Erhard Goldbach genoss den Respekt, der ihm entgegengebracht wurde. Boulevardblätter nannten den Wanne-Eickeler Ölhändler „Robin Hood der Zapfsäule“, Wirtschaftsblätter „Hecht im Karpfenteich“. In die Firmenzentrale hängte er ein imposantes Gemälde von sich selbst.
Der Tankstellenbetreiber präsentierte sich gern als einer, der gegen die Multis kämpft – was nach der Ölkrise von 1973 gefiel. Sein Prinzip: „Immer zwei Pfennig billiger sein als die anderen.“ Das schaffte er durch Tricksen, das Ausnutzen von Schlupflöchern und ordinären Betrug.
Anfangs heuerte Goldbach Blinde als nominell selbstständige Tankstellenpächter an, weil Anfang der 1970er-Jahre Blinde bei der Lieferung von Mineralöl von der Umsatzsteuer befreit waren. Hunderttausende Liter Sprit deklarierte er als verdunstet oder verschmutzt. Er ließ Peilmaße an Tanks hoch hängen, um Zöllnern leere Öllager vorzugaukeln, und Zähler an den Lkw zinken.
Goldbachs 24-jährige Freundin sammelte die Einnahmen abends per Koffer ein. Belege gab es nie. Rückten die Betriebsprüfer an, fälschten seine Leute Unterlagen fix im Nebenraum. Das Bare ging ins Ausland.

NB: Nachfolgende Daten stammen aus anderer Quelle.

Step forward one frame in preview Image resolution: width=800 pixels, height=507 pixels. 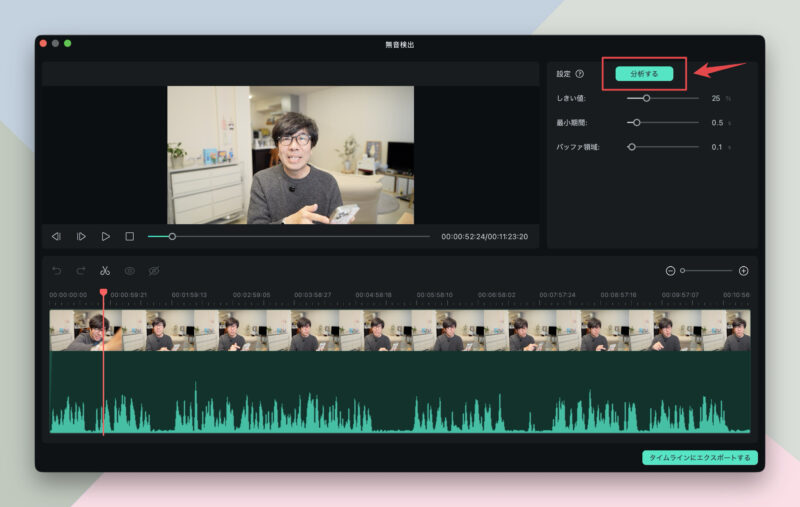[81, 236]
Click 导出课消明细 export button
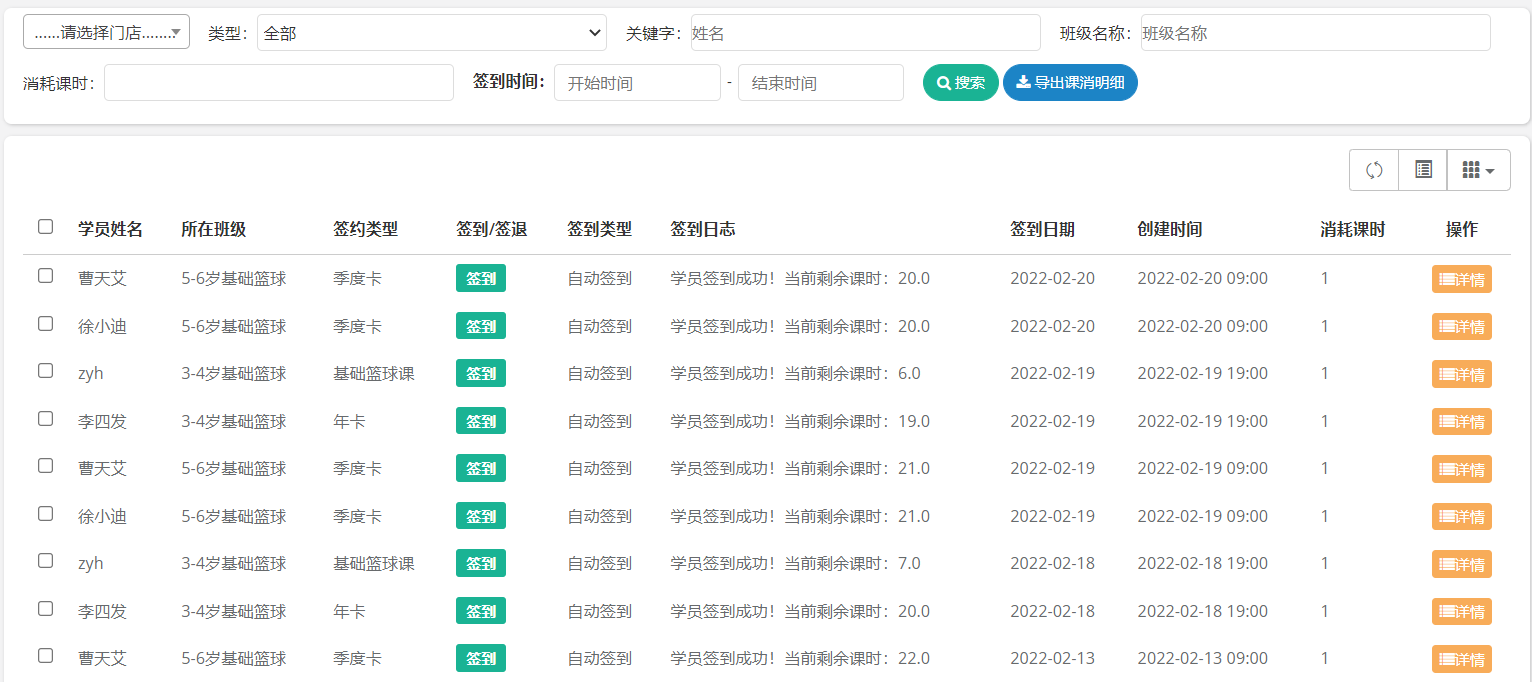 (x=1070, y=83)
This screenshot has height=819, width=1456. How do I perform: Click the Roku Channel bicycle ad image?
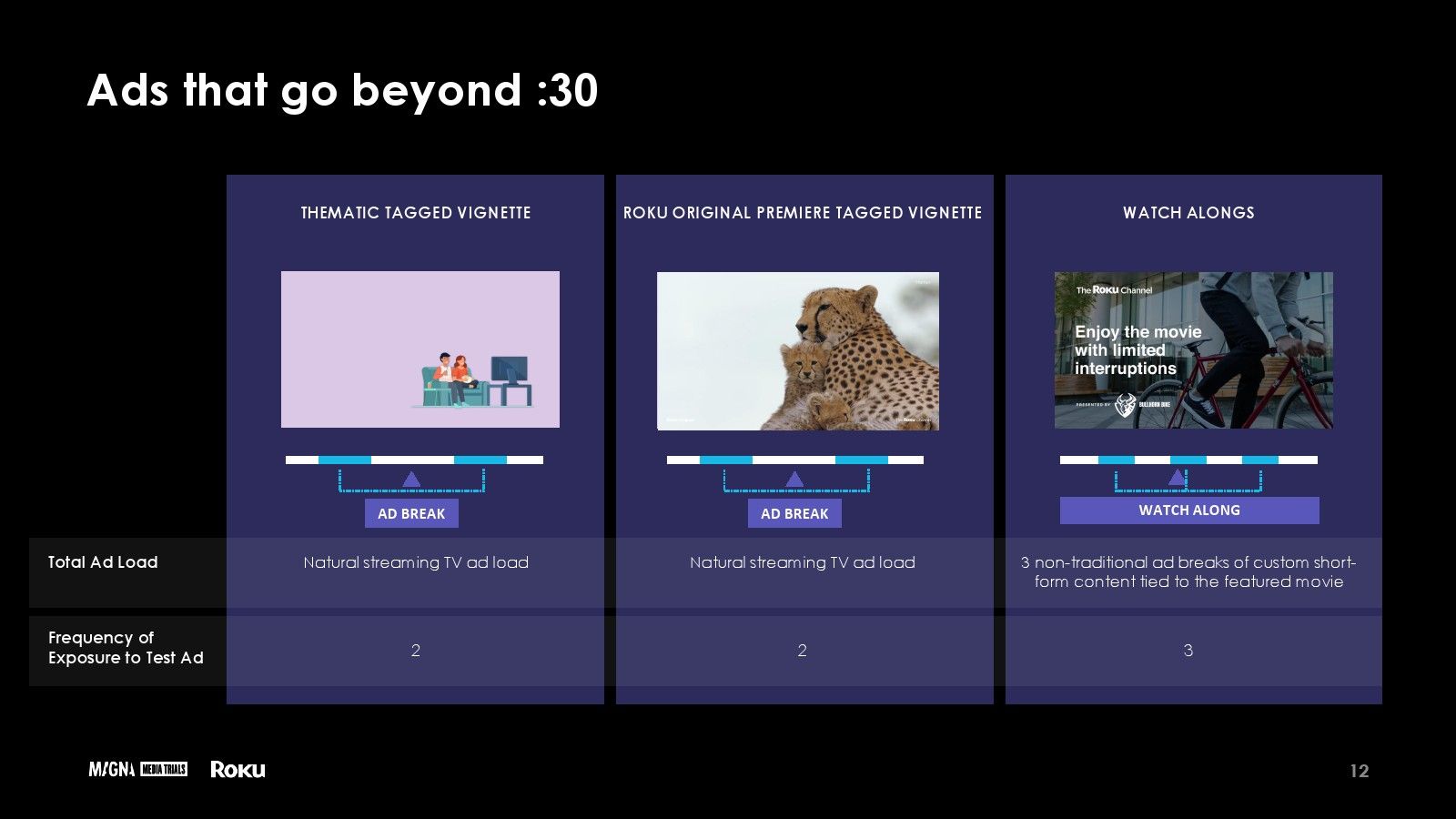coord(1194,350)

Als Chef war Gewerkschaftshasser Goldbach tough. Ex-Mitarbeiter konnten daher viel berichten. Dass ihm trotzdem lange nichts geschah, obwohl er mit 230 Tankstellen Milliarden umsetzte, lag daran, wie Goldbach sich um Beamte und Politik kümmerte. Dazu nutzte er seinen Puff Club Harmonie in Rösrath und seine Jagdgründe. Einmal wollte ein Amtsleiter eine Wildsau schießen, doch die Rotte war verschwunden. Da ließ Goldbach kurzerhand ein Hausschwein schwarz anmalen und trieb es dem Mann vor die Flinte.
Um die große Politik kümmerte sich ein Ex-CDU-Abgeordneter. Der schwatzte Ende 1977 FDP-Wirtschaftsminister Otto Graf Lambsdorff eine Bürgschaft über 18 Mio. D-Mark ab und 1979 – kurz vor der Pleite – SPD-Finanzminister Hans Matthöfer eine Steuerstundung über 60 Mio. „Ich habe Rückendeckung bis nach Bonn“, brüstete sich Goldbach.
1979 griff dennoch der Zoll zu. Goldbach floh, wurde aber 1980 in Boppard gefasst. Sein SC Westfalia Herne, den er in die zweite Liga gebracht und in Westfalia Goldin Herne umbenannt hatte, musste absteigen. Goldbach wurde 1985 zu zwölf Jahren Haft verurteilt, von denen er neun absaß. Das Geld, insgesamt mehr als 200 Mio. D-Mark, blieb verschwunden.